Cathay

CHATTY KATHY

In Late Night, Emma Thompson stars as a talk show host teetering towards irrelevanc­e.

- By AMANDA SHEPPARD

Late Night, Mindy Kaling’s debut feature film, centres around the sharp-tongued Katherine Newbury (Emma Thompson): a female talk show host in a man’s world. That’s a powerful position: one you could use to push for more equality in an unequal industry. But rather than using her position to promote inclusion and diversity, Katherine prides herself on being the exception to the rule, the one woman who’s managed to succeed.

Until she’s no longer successful, that is. Faced with plummeting ratings and an uncertain future, the host is forced to take drastic steps. In a bid to recapture relevance, she hires Molly (Kaling), a woman of colour with no writing experience, to join her all-white, allmale staff.

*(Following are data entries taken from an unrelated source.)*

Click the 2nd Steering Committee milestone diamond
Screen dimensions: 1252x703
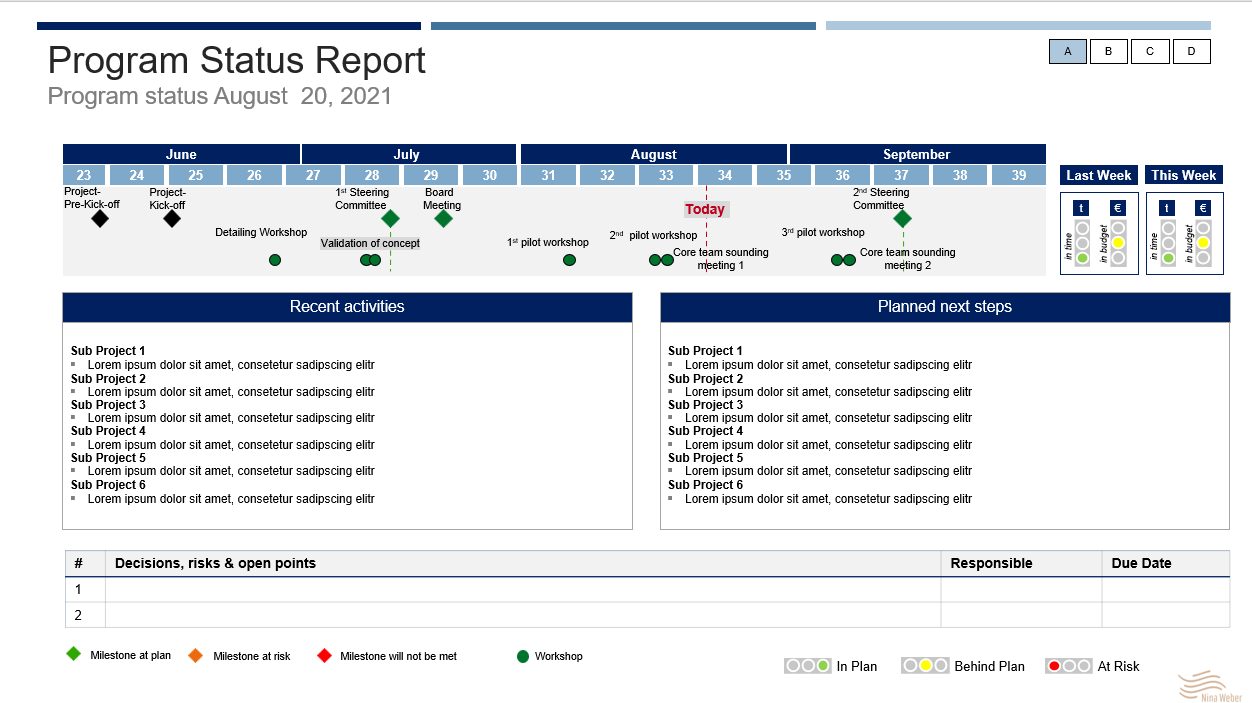(902, 218)
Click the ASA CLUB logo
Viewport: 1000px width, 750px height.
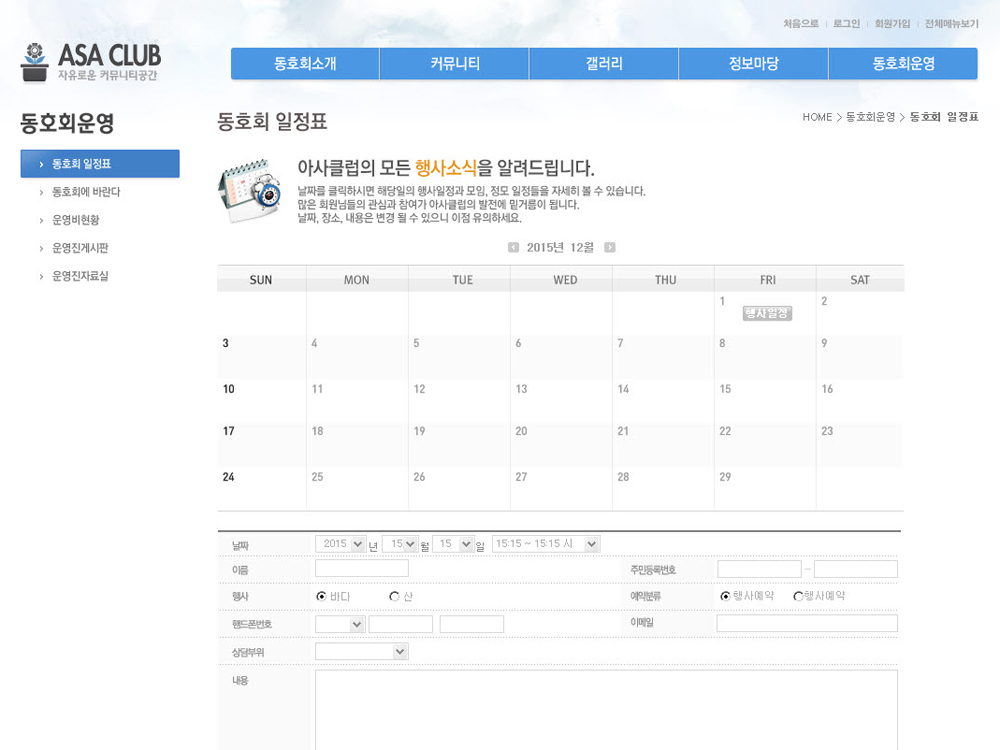[90, 62]
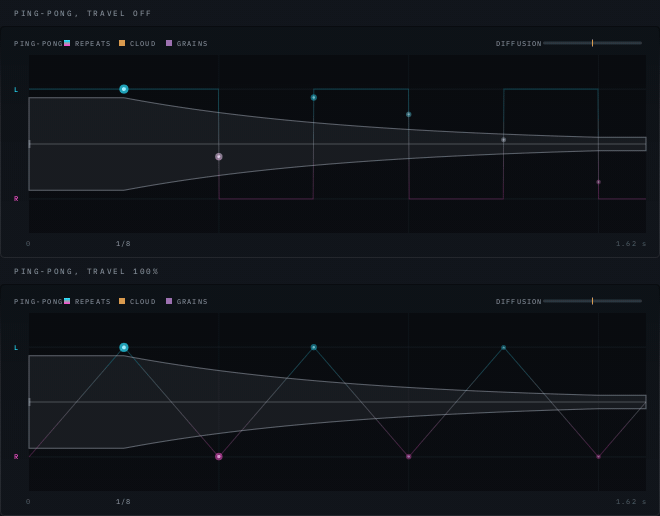Select the second cyan peak node in bottom graph

tap(314, 347)
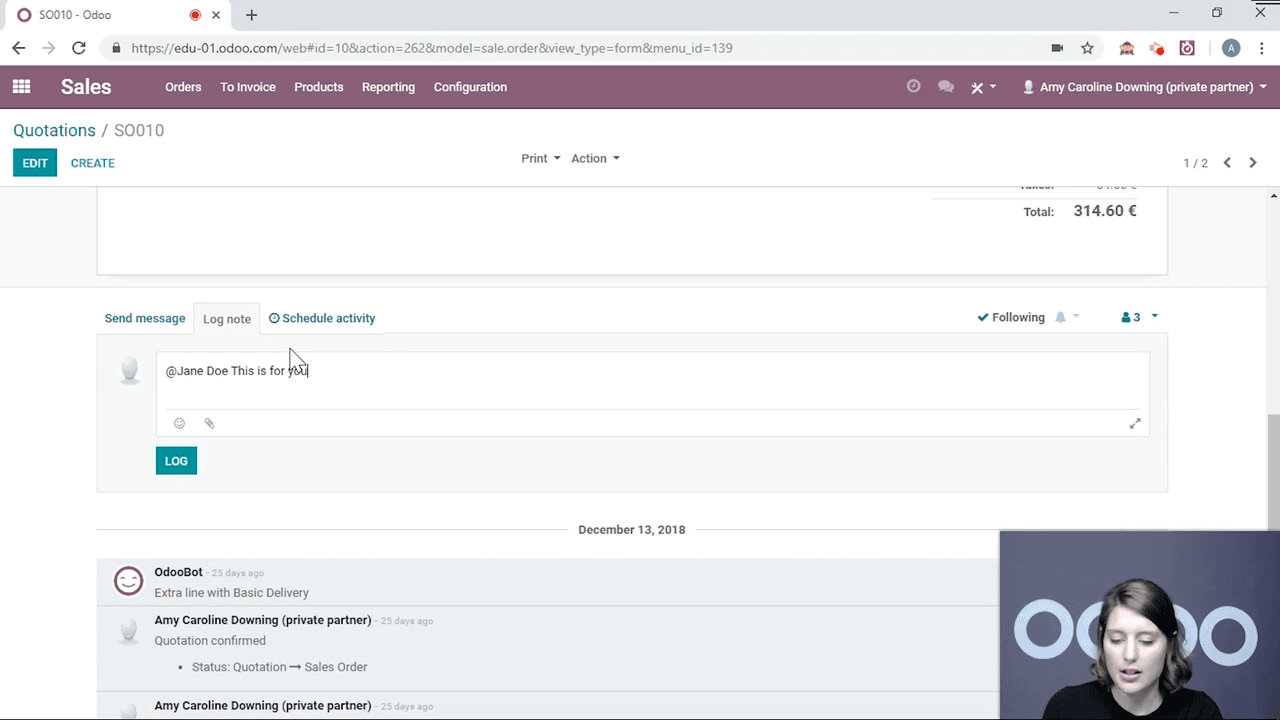Click the emoji smiley icon in composer
Image resolution: width=1280 pixels, height=720 pixels.
pyautogui.click(x=180, y=423)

You’d assume a film about comedians written by one of their own would capitalise on humour. And Late Night is funny, but not in the way you might expect. The jokes that land best are the ones that centre around frustratin­gly real scenarios.

Katherine breathes fear and loathing into the writer’s room, dismissing any and all dissenting opinions. She replaces writers’ names with numbers, in one of many attempts to demoralise her team. While her methods may stray from convention, she represents an all-toocommon toxic workplace. Then there’s the constant stream of hostility Molly has to deal with in the workplace, particular­ly the narrow-minded cracks about diversity hiring.

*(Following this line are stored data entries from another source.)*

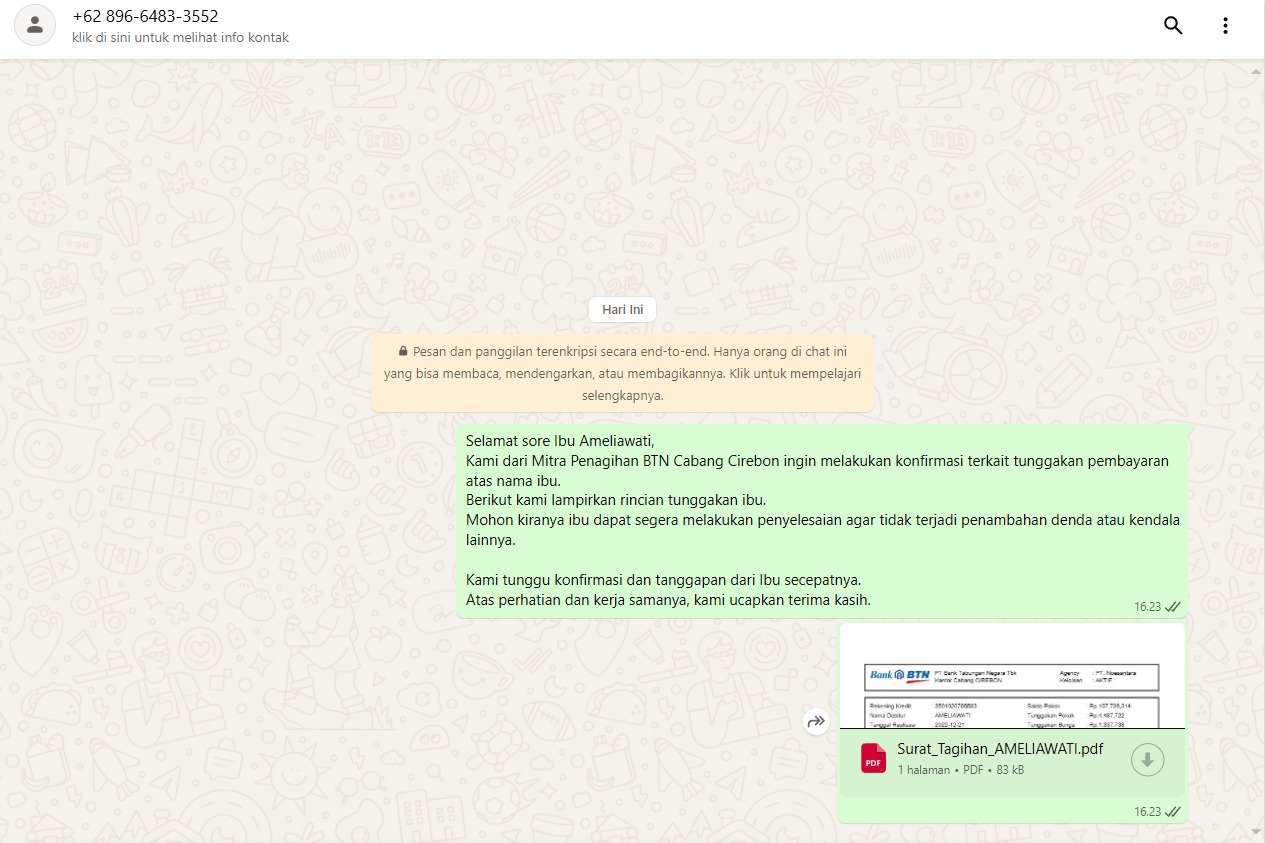Click the end-to-end encryption notice banner
Image resolution: width=1265 pixels, height=843 pixels.
[x=622, y=373]
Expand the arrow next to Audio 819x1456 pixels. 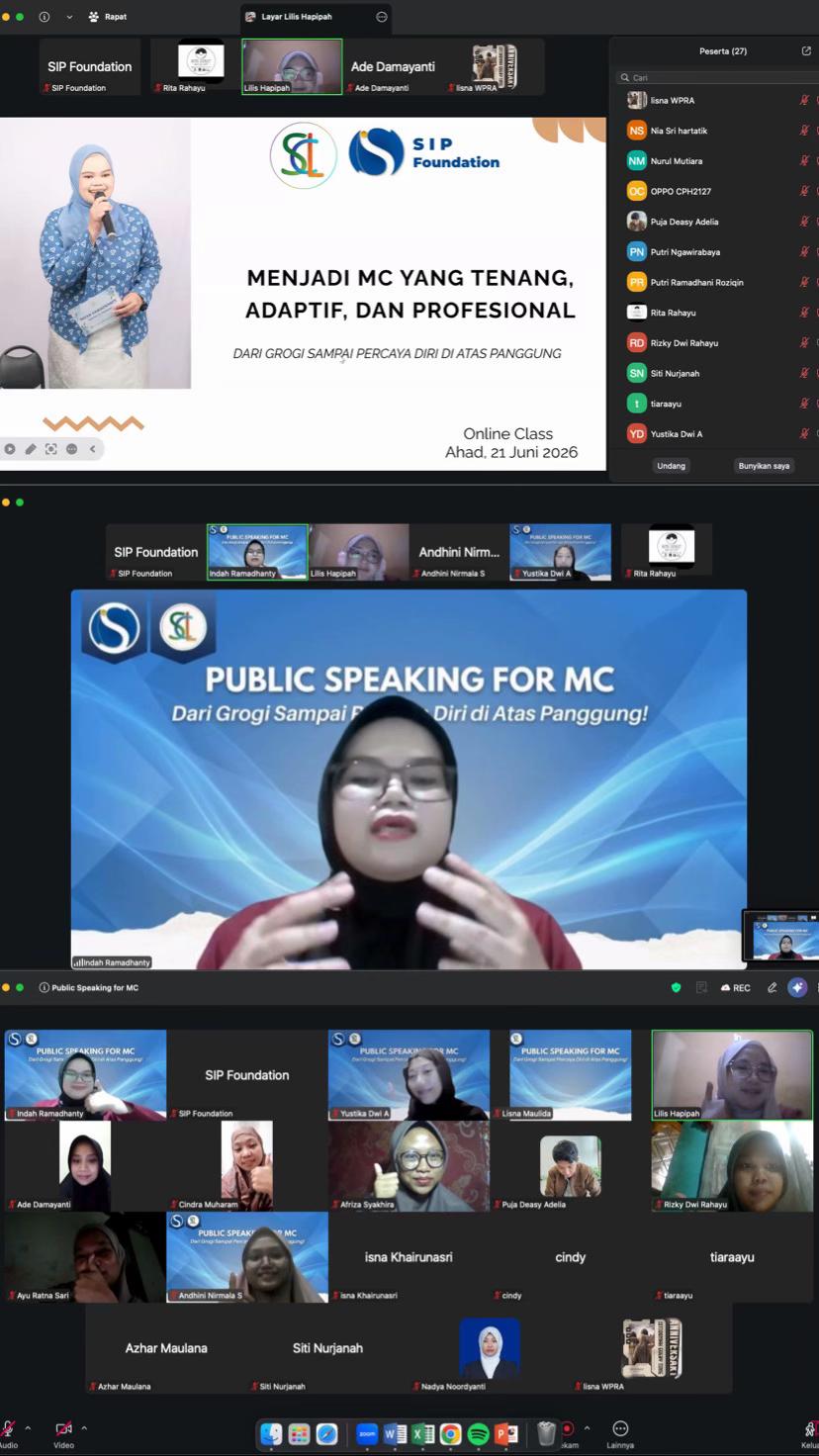click(28, 1428)
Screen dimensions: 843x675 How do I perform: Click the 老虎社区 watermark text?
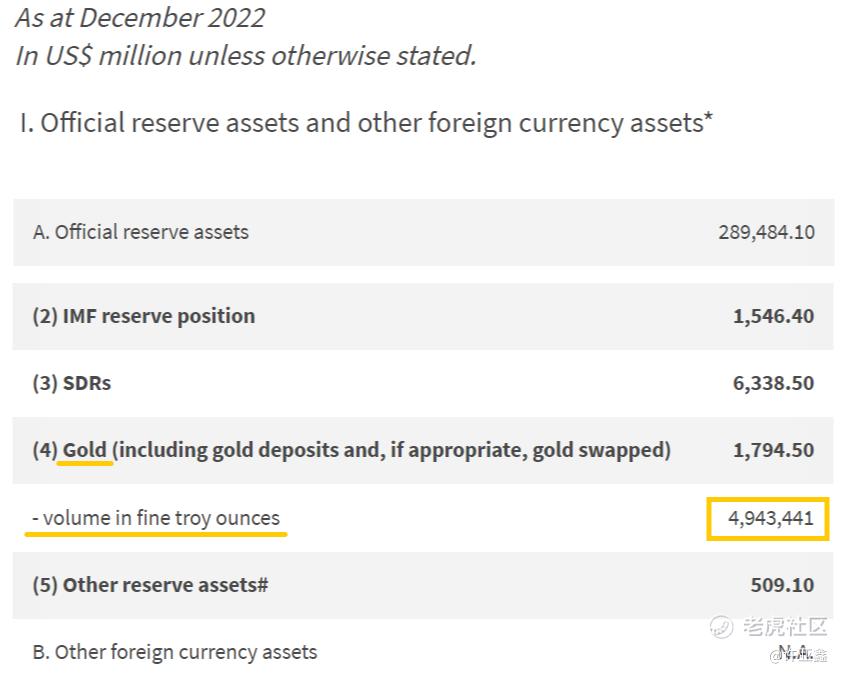coord(784,627)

But Molly is able to use this to her advantage, drawing on her experience­s as stand-up material. And Katherine, inevitably, becomes a better comedian when she allows other viewpoints to be heard.

The romantic lives of both leading ladies – Katherine’s relationsh­ip with her ailing husband and Molly’s budding office romance – are refreshing­ly relegated to the sidelines in Late Night. The relationsh­ip audiences find themselves investing in is the one that develops between the two women, as they grow closer and prove that there’s room above the glass ceiling for more than just one.